- Dashrath Puri Location in India
- Coordinates: 28°36′18″N 77°05′11″E﻿ / ﻿28.605105°N 77.086397°E
- Country: India
- State: Delhi

Languages
- • Official: Hindi, English
- Time zone: UTC+5:30 (IST)
- PIN: 110045
- Telephone code: 011
- Lok Sabha constituency: West Delhi
- Vidhan Sabha constituency: Dwarka

= Dashrath Puri =

Dashrath Puri is a small colony consisting of around 1000 houses situated on Main Palam-Dabri Road in South West Delhi, India.

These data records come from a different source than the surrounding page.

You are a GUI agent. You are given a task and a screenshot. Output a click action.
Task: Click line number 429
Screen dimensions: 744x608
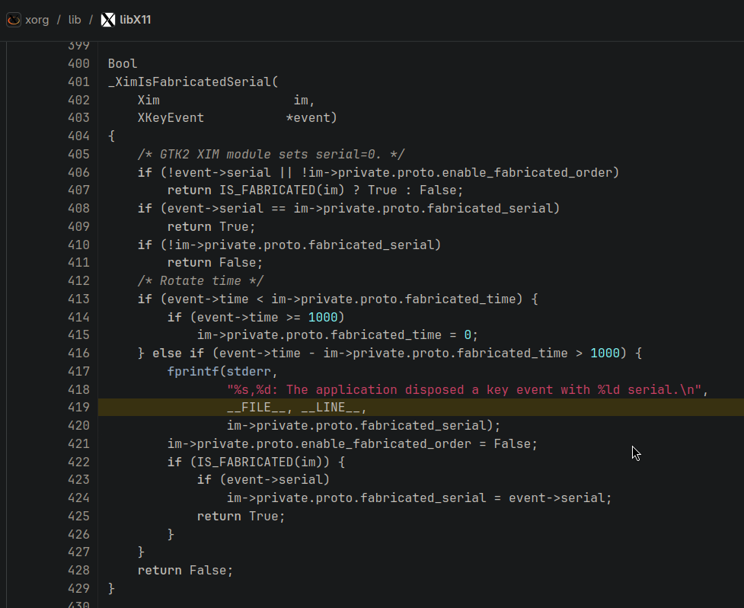tap(78, 588)
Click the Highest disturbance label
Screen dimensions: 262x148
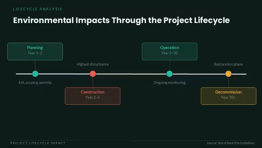coord(93,64)
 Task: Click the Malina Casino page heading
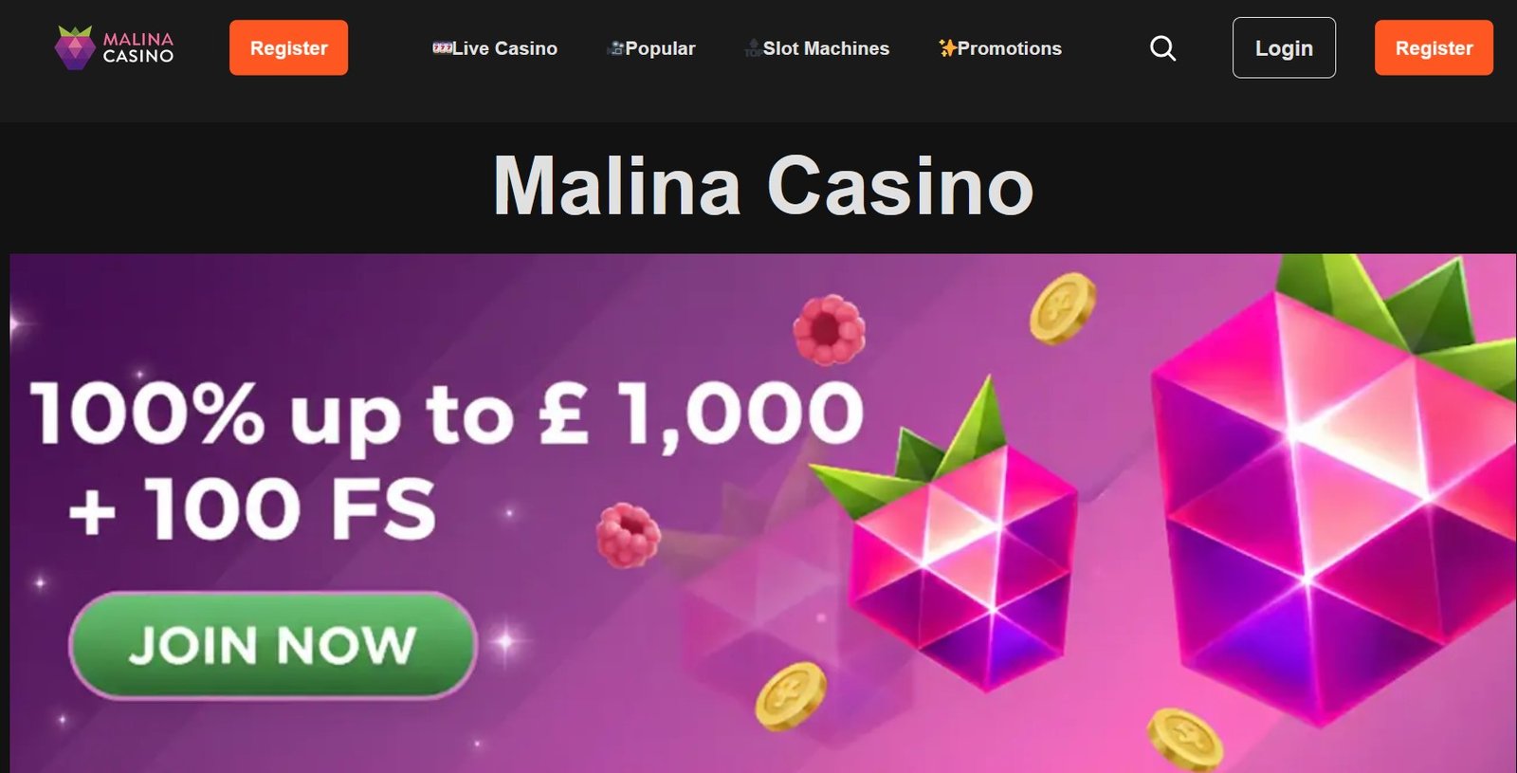pyautogui.click(x=763, y=186)
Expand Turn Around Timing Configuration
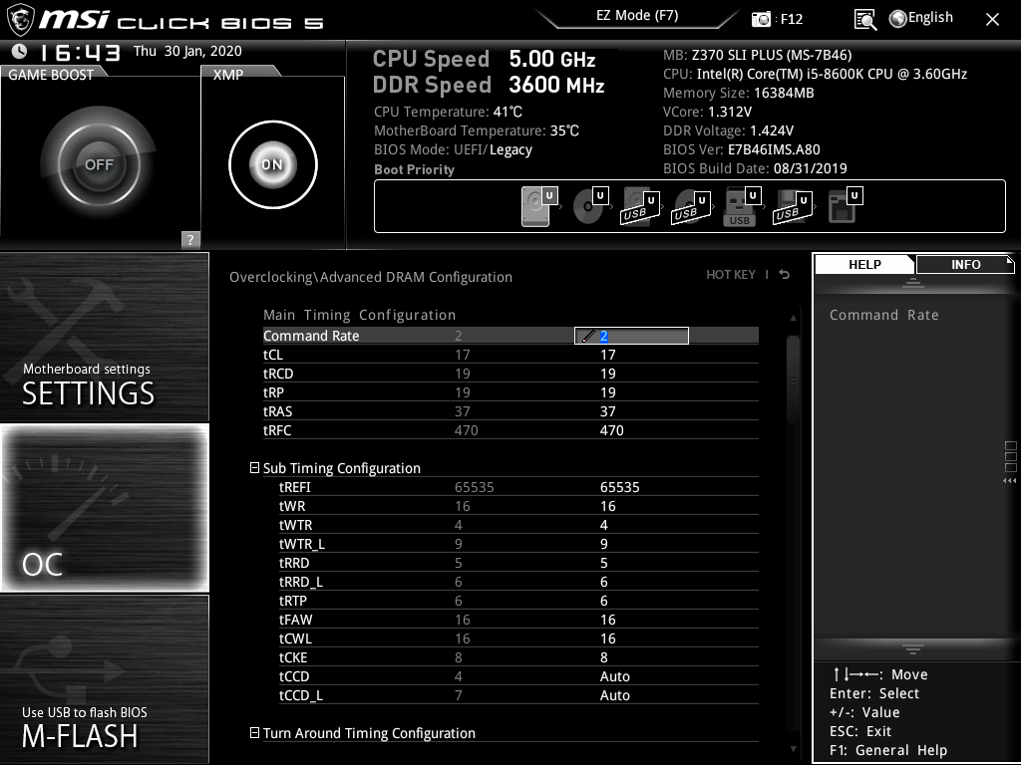Screen dimensions: 1021x765 point(255,733)
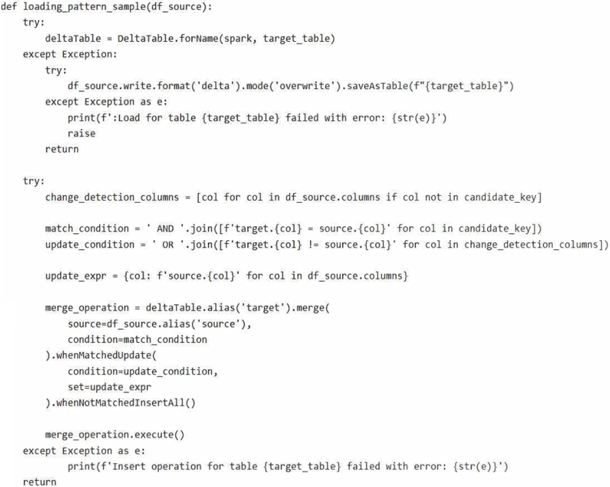Click the function name loading_pattern_sample
This screenshot has width=610, height=487.
pyautogui.click(x=84, y=7)
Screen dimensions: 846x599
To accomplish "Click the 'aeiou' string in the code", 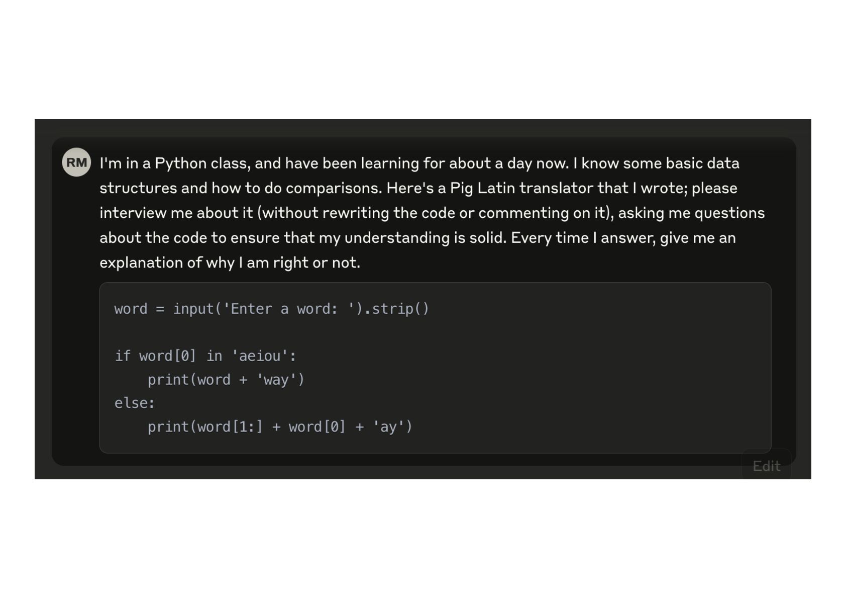I will [x=259, y=356].
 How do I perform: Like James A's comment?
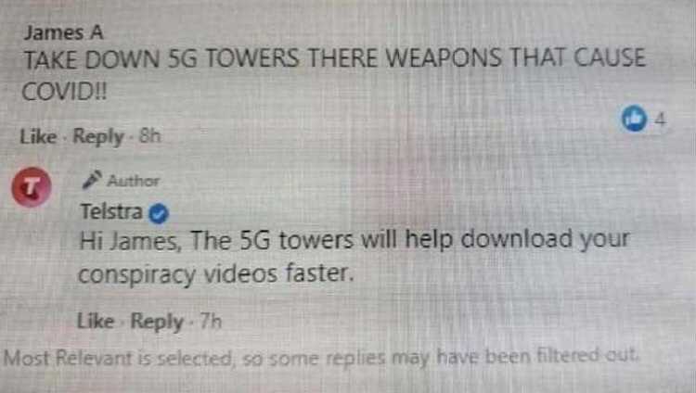click(38, 136)
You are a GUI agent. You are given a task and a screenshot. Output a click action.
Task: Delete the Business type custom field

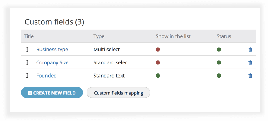click(250, 50)
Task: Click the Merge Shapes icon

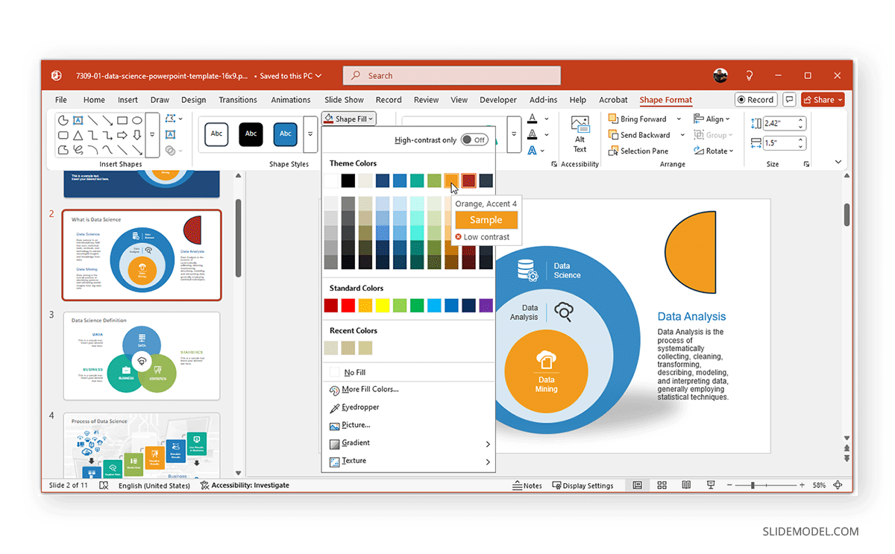Action: click(169, 149)
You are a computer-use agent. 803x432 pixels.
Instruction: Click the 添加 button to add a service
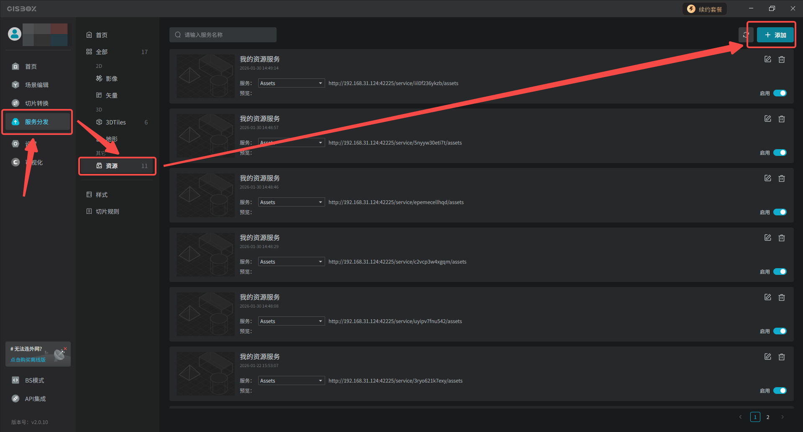point(775,35)
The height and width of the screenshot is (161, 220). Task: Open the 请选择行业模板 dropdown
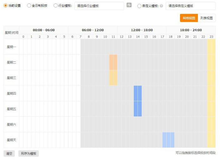[99, 6]
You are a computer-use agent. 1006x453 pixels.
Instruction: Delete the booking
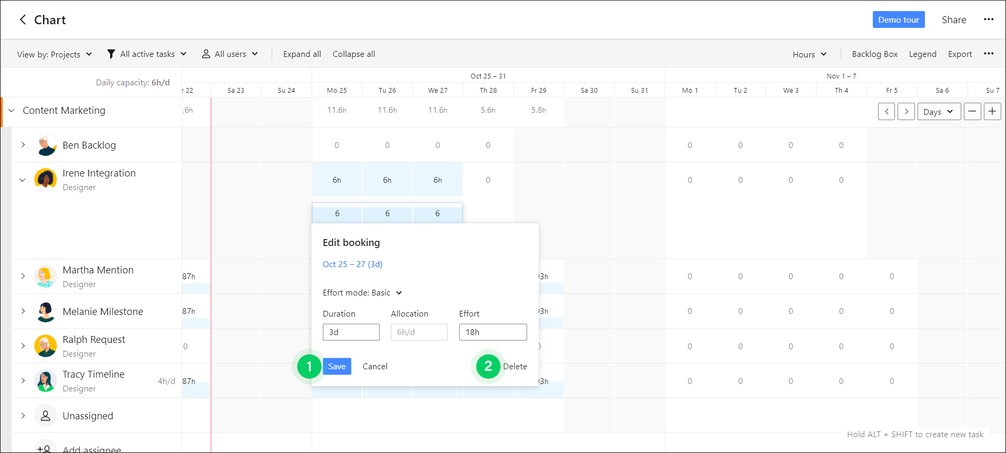point(515,367)
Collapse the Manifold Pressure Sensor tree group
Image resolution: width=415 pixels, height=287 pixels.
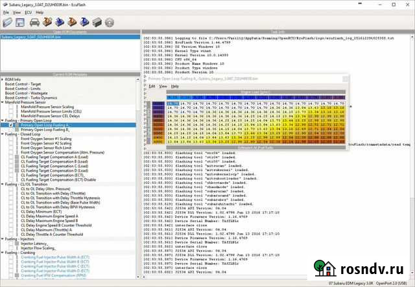(3, 102)
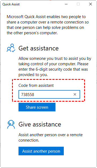97x168 pixels.
Task: Click the Share screen button
Action: tap(37, 107)
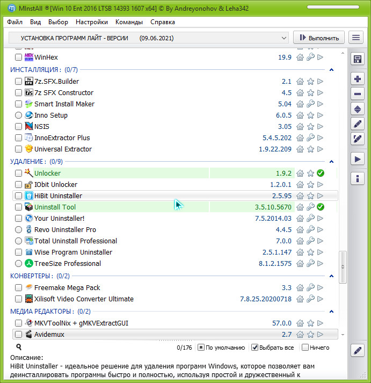Click the info icon in right sidebar
Image resolution: width=371 pixels, height=383 pixels.
357,178
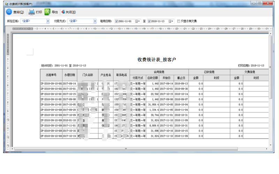Click the 打印 text label button
The height and width of the screenshot is (174, 279).
tap(39, 12)
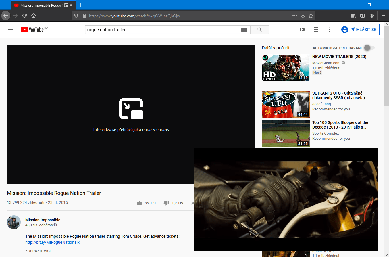Open page actions three-dot menu in address bar
The height and width of the screenshot is (257, 389).
pos(294,16)
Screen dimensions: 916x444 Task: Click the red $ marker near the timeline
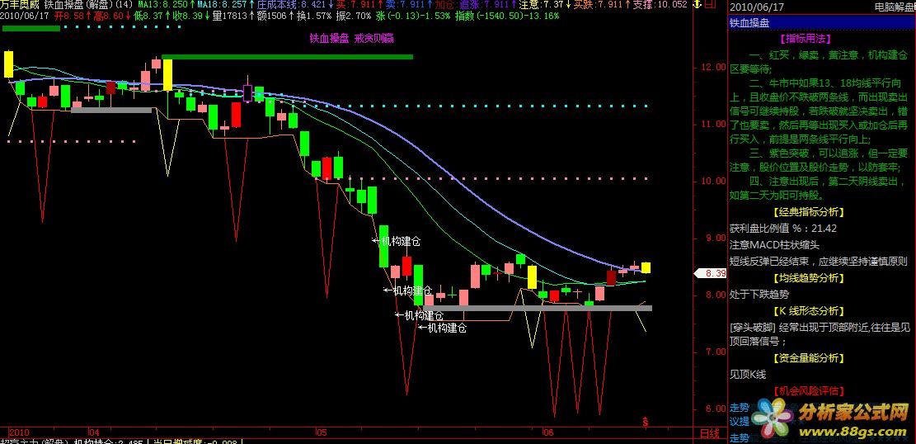tap(646, 421)
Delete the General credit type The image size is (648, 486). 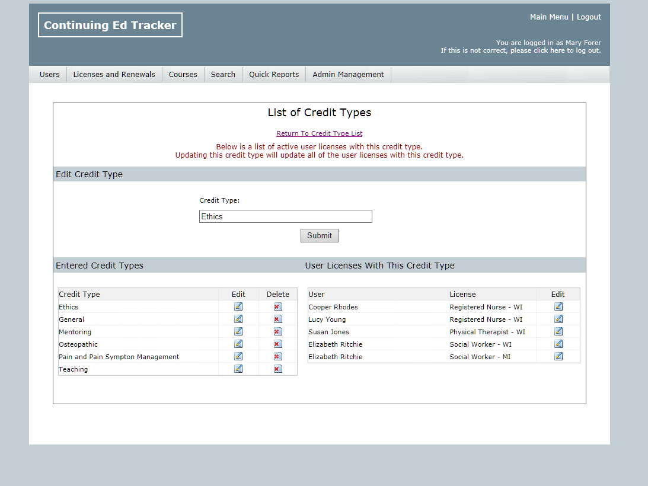tap(277, 319)
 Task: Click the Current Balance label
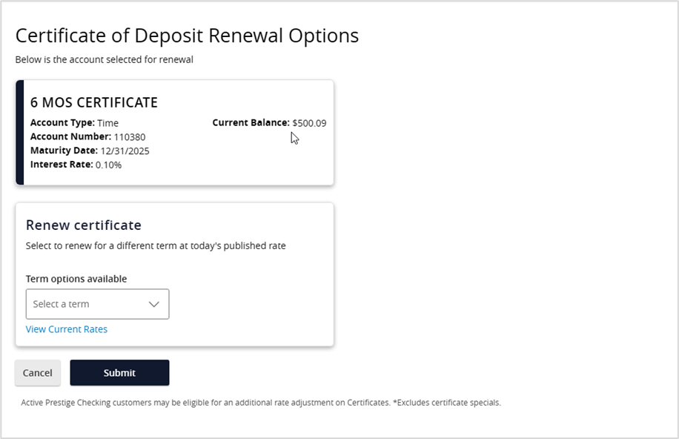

Currently, this colony falls under Dwarka (earlier it was under the Nasirpur constituency which was dissolved due to delimitation) and West Delhi (earlier it was under the Outer Delhi parliamentary constituency which was also dissolved due to delimitation).
Schools : Jindal Public School
Coaching Centre : A.K Institute of Studies, Street No. 4, Dabri Village
Pitajis Bridhashram at B-1/1 near Shani Mandir houses old and destitute patients. The Bridhashram also runs free allopathic, homeopathic and dentist OPDs in its dispensary.

==Neighbourhood==

Dashrath puri is located close to other colonies of New Delhi such as Dabri Village, Janakpuri, Vikaspuri, Dwarka Sub City as well as the Indira Gandhi International Airport. The IT city of India, Gurgaon, is about half an hour from Dashrath Puri.

===Politics===

Dashrath Puri's MLA is Pradyuman Rajput of the Bharatiya Janata Party, and its Member of Parliament is Parvesh Verma of the BJP.

===People===

Although it is a very small colony people from different parts of India live here. The population mainly consists of people from India Punjab, Haryana, Uttarakhand, Rajasthan, Uttar Pradesh, Bihar, Himachal Pradesh, Tamil Nadu, Kerala, and West Bengal.

== Accessibility ==

- Dashrath puri has a well-connected road network.
- Nearest metro station is Dashrath Puri.
- Nearest railway station is Palam and Delhi Cantt. railway station.
- Major DTC Bus Routes touches Dashrath puri are 721, 761, 778, 801, RL-75, RL-77, RL-79 etc. In addition to this there are other RTVs & Metro feeder vehicles are operating with lower frequencies.
- DTC Bus Route no. 721 to ISBT Kashmiri Gate, 772 and 801 to Uttam Nagar, Janakpuri, Vikaspuri, Peeragarhi, Rohini, Pitam Pura & Azad Pur & RL-77 to New Delhi railway station respectively are the most frequent bus services from Dashrath puri.

===Metro station===

Dashrath Puri is a functional metro station in the third phase of the Magenta line from Janakpuri (west) to Botanical Garden Noida.

===Delhi Metro===
Dabri Mor - Janakpuri South metro station has been constructed near C2D Janakpuri block near Dabri Mor. It was opened for public on 29 May 2018. It is electrified with 25 KW 50 Hz AC through overhead catenary. Its services are from preceding station Delhi Metro Following station Janakpuri West Terminus Magenta Line Dashrath Puri toward Botanical Garden. On all stations lying in Magenta Line, there are platform doors, that open only when the doors of incoming metro trains are aligned with it when metro comes to halt, enhancing the safety against falling between the gaps.